### TO BE DONE
Please quote the rows from the line with "938x528 pixels. At" to the line with "[x=34, y=14]", including both of those lines.

====

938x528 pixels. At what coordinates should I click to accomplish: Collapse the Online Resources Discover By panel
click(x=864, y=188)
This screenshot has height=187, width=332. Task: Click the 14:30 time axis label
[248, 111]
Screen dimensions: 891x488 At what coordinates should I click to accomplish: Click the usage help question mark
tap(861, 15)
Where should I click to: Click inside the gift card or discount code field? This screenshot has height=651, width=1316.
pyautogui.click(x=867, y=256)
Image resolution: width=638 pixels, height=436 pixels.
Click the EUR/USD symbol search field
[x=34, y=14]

====

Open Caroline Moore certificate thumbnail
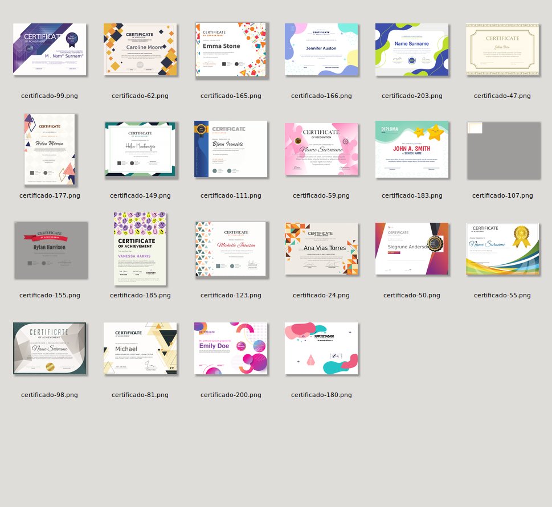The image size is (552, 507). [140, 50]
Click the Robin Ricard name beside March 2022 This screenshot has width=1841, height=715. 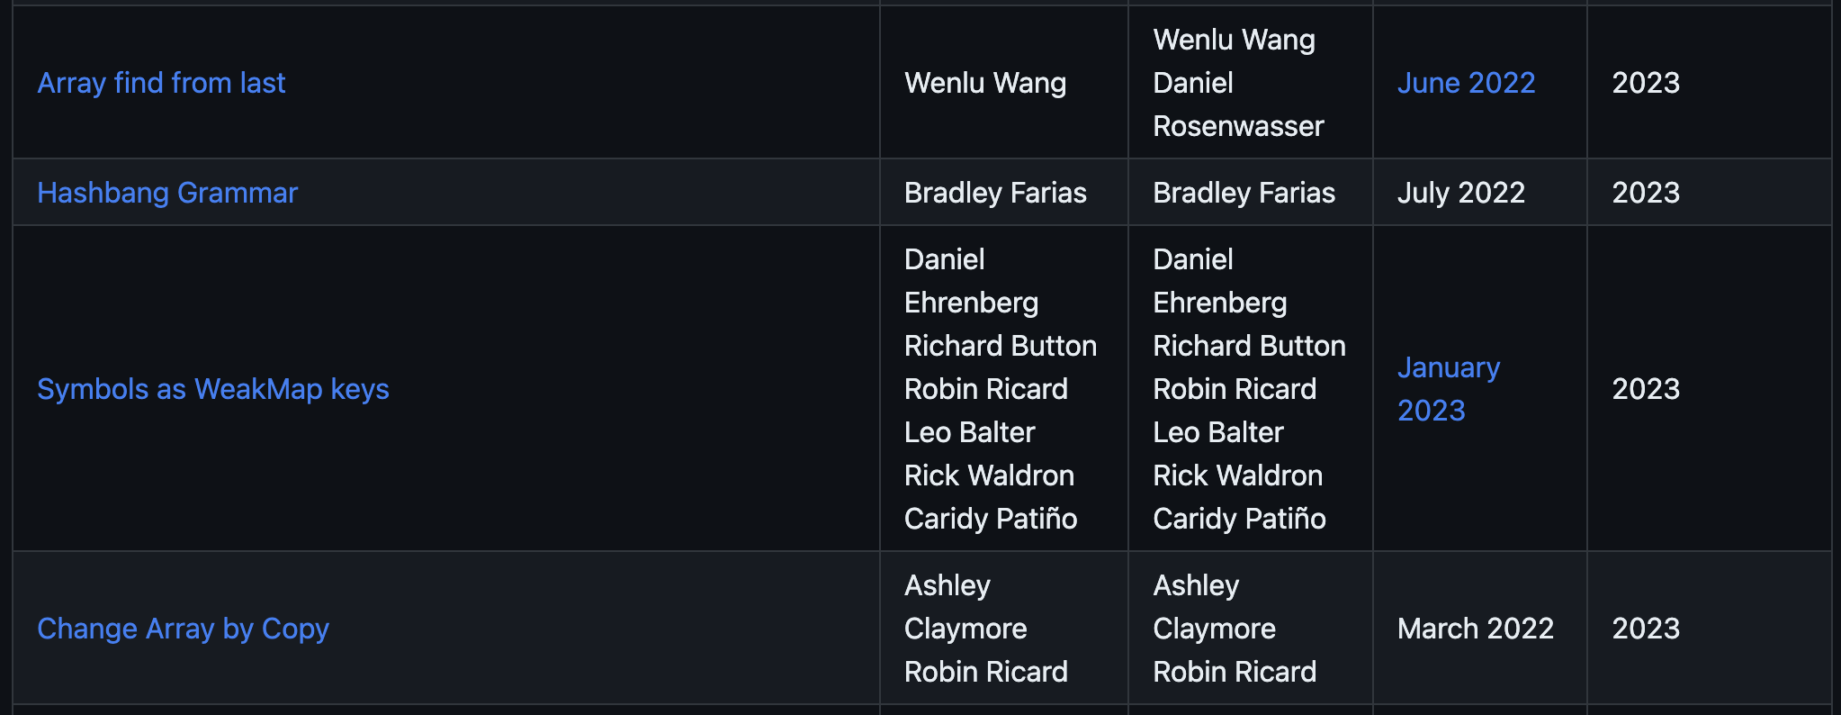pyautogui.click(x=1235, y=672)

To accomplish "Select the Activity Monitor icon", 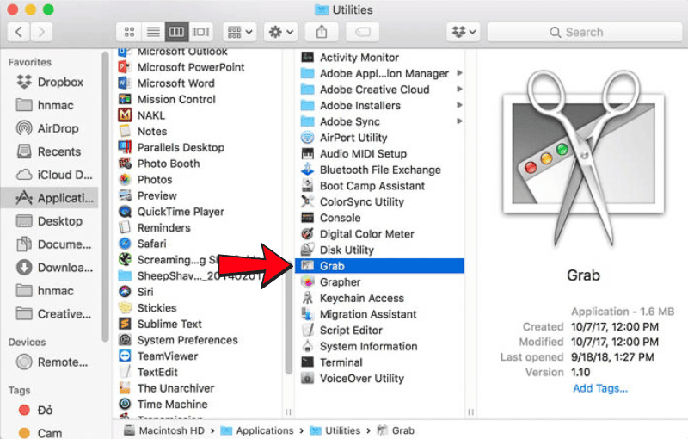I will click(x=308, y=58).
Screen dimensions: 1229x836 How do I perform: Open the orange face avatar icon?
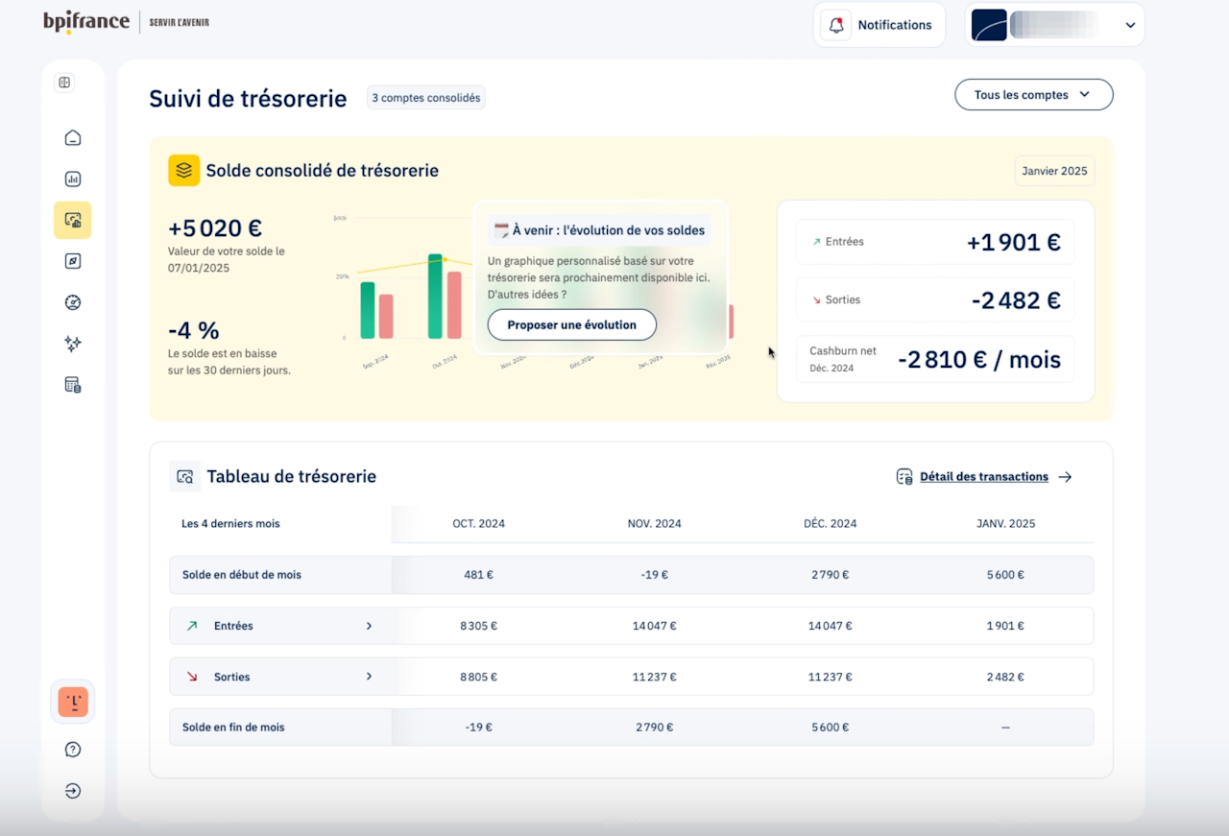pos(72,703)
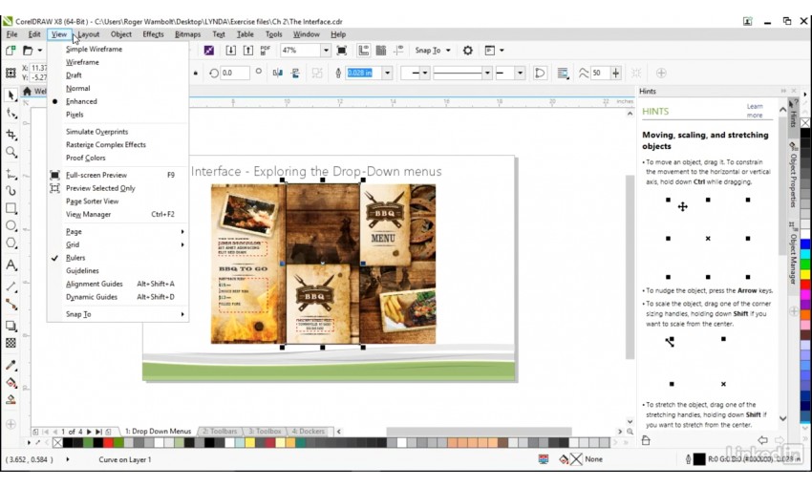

====

### RESPONSE TO THE TASK
938x528 pixels. At what coordinates should I click to accomplish: Collapse the Online Resources Discover By panel
click(x=864, y=188)
This screenshot has height=187, width=332. Task: Click the 14:30 time axis label
[248, 111]
Screen dimensions: 891x488 At what coordinates should I click to accomplish: Click the usage help question mark
tap(861, 15)
Where should I click to: Click inside the gift card or discount code field? This screenshot has height=651, width=1316.
pyautogui.click(x=867, y=256)
Image resolution: width=638 pixels, height=436 pixels.
Click the EUR/USD symbol search field
[x=34, y=14]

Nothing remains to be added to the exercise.